But I didn’t believe her. Take my wisdom with Wallace for instance. He had already burst through a screen door, stolen all the rawhide from his Lab cousin Bailey, and shredded two of my niece’s favorite towels. He played tug-of-war not to win, it seemed, but to kill, as if he had watched one too many episodes of Gladiator, and poor Bailey took to hiding under the porch as soon as we let her out. I wasn’t the Cool Aunt, I realized; I was the Lame Aunt. Not even a houseplant could thrive under my care.

But then, on the final day of my visit, there, I was lying on the lawn, reading a book, and occasionally marveling (as city people will) at the smell and feel and the color of the grass. Nearby, my nieces played on the waterslide and Wallace and Bailey were down by the cranberry bog, traipsing around with a giant Wolfhound puppy (cutely named Chewbacca) who lived down the road. This pup’s goofy presence, or perhaps his size, had sedated Wallace somehow, and he no longer lunged at Bailey. So all was well for the moment, and I kept putting my book down to smile at my nieces and check up on the dogs. The air had a lazy, end-of-day quality to it: soft and supple, and in the distance lawn mowers hummed and the birds had started their evening song. Off and on, my nieces giggled, a musical, uplifting sound that spoke of purity and innocence. Intermittently, the dogs barked.

But then, suddenly my youngest niece ran up to me and said, “Aunt Lee, Wallace is limping.” And sure enough, there was Wallace, hobbling toward me on three legs from the bottom of the hill. His friend Chewbacca ran alongside him, like some bucktoothed neighbor; he had an “I didn’t do it” look on his face. Wallace came right over to me and presented me with his paw. Suddenly I was surrounded by two children and three dogs, all of them panting from the swift climb up the hill, all of them expecting me to somehow know what to do. Never had I been so aware that I was an adult, at least in theory. Never had I felt so inadequate. In the distance, a pair of seagulls cawed, and it sounded mocking. The salt air suddenly felt harsh and abrasive. I took Wallace’s paw in my hand to inspect it, thinking that I had to at least go through the motions of a competent person, and Wallace seemed willing to go with this. But when I turned Wallace’s foot over I saw very clearly that he had a thorn in one of his pads. A rosebush thorn stuck right smack into the center. And so I pulled it out. “There you go,” I said to Wallace. “You’re fine now.” Wallace gave me one wet kiss and then tore off down the hill again with his pals, to menace the seagulls who had dared laugh at me.

“You did it!” my younger niece said. “You fixed him.”

I smiled. “I did!”

I looked down at the thorn in my hand, feeling outlandishly proud and competent. My pride was disproportionate of course, but still I let myself feel it. Then I put the thorn in my pocket so that no one would ever step on it again.

I pulled my niece onto my lap and stroked her sun-warmed hair. Together we watched the Wallace and his pals frolic. Wallace, my formerly broken dog, had been fixed.
────
» What to produce
Can you return, word for word, the part of the Wallace story from "But I didn’t" up to and including "under my care."? The material that comes next is unrelated to the Wallace story.

» Listed entries
────
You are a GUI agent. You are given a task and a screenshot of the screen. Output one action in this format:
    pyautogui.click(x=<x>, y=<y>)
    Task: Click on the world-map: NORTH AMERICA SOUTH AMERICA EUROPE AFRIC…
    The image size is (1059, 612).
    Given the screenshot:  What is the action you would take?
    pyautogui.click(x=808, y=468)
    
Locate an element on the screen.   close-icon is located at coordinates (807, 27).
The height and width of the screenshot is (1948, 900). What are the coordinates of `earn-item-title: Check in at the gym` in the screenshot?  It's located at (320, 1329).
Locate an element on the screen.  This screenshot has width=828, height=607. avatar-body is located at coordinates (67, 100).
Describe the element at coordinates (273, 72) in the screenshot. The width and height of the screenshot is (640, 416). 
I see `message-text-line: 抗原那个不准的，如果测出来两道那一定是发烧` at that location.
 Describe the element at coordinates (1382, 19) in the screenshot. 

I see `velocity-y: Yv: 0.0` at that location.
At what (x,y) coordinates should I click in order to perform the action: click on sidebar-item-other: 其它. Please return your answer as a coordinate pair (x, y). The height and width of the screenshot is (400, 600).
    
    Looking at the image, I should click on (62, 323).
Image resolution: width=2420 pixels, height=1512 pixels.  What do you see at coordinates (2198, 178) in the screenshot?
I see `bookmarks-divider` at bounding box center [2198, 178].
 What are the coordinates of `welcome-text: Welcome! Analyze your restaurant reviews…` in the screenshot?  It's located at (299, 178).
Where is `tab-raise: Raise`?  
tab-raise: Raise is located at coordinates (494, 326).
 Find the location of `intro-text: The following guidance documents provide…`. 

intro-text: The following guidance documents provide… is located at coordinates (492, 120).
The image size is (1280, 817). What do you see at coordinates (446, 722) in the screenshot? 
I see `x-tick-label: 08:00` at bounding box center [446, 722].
────
» Exercise solution
But I didn’t believe her. Take my wisdom with Wallace for instance. He had already burst through a screen door, stolen all the rawhide from his Lab cousin Bailey, and shredded two of my niece’s favorite towels. He played tug-of-war not to win, it seemed, but to kill, as if he had watched one too many episodes of Gladiator, and poor Bailey took to hiding under the porch as soon as we let her out. I wasn’t the Cool Aunt, I realized; I was the Lame Aunt. Not even a houseplant could thrive under my care.